1. The problem statement, all variables and given/known data

Regarding the case where the auxillary (characteristic) equation has complex roots, we solve the quadratic in the usual way using $i$ to get the general solution

$$y(x) = e^{\alpha x}\left(C_1 \cos{\beta x} + i C_2 \sin{\beta x}\right)$$

And the textbook shows

$$y(x) = e^{\alpha x}\left(C_1 \cos{\beta x} + C_2 \sin{\beta x}\right)$$

without the imaginary number $i$ in the equation.

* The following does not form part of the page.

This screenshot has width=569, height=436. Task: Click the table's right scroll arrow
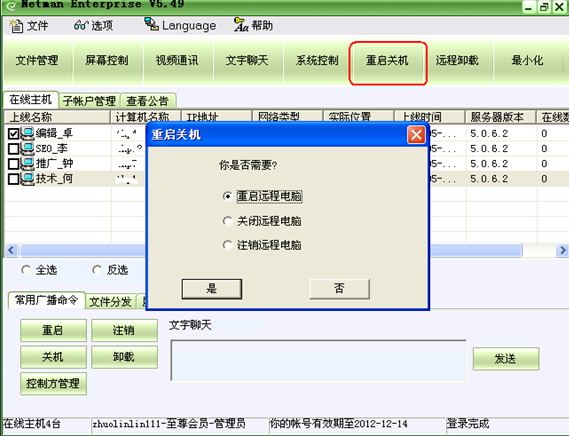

At first I just assumed that the $i$ has been subsumed into the constant $C_2$, but then what is happening when we solve an initial value problem of this form, and find that $C_2$ is actually a real number? Where has the $i$ gone?

2. Aug 4, 2015

### fzero

If the initial conditions were such that $C_2$ was real in the first solution, then if we had used the 2nd solution, the initial condition would imply that $C_2'$ was imaginary. The important fact is that sin and cos are linearly independent solutions, so we can use any linear combination of them.

3. Aug 4, 2015

### SteamKing

Staff Emeritus
This link provides as clear an explanation as any:

http://tutorial.math.lamar.edu/Classes/DE/ComplexRoots.aspx

4. Aug 5, 2015

### Ray Vickson

From
$$y(x) = e^{\alpha x}\left(C_1 \cos{\beta x} + i C_2 \sin{\beta x}\right)$$
we can write
$$y(x) = e^{\alpha x}\left(A_1 \cos{\beta x} + A_2 \sin{\beta x}\right).$$
where $A_1 = C_1$ and $A_2 = i C_2$. It is just notation, nothing more.

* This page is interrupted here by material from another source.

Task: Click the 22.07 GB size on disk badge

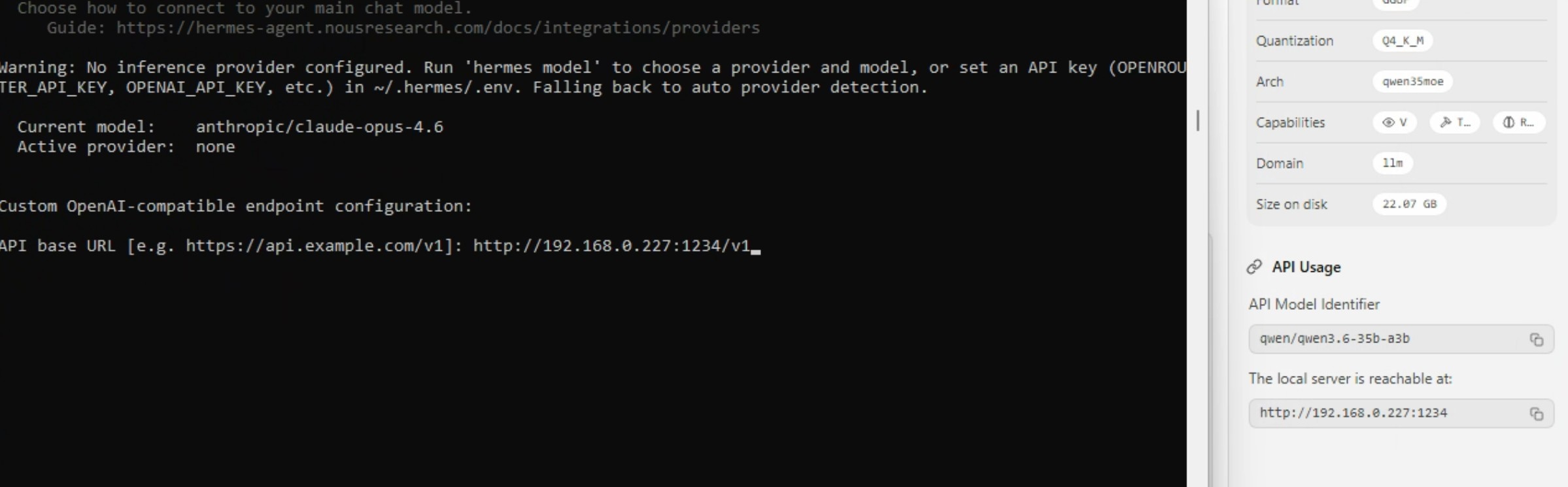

If $y(x) = e^{\alpha x}\left(C_1 \cos{\beta x} + i C_2 \sin{\beta x}\right)$ and $y(0), y'(0)$ are given (for example), then we need
$$C_1 = y(0) \\ \alpha C_1 + \beta i C_2 = y'(0)$$
so
$$C_1 = y(0), \; C_2 = \frac{i}{\beta} \left( \alpha y(0) - y'(0) \right)$$
If course, $iC_2 = (y'(0) - \alpha y(0))/\beta$ is real if $y(0), y'(0)$ are real.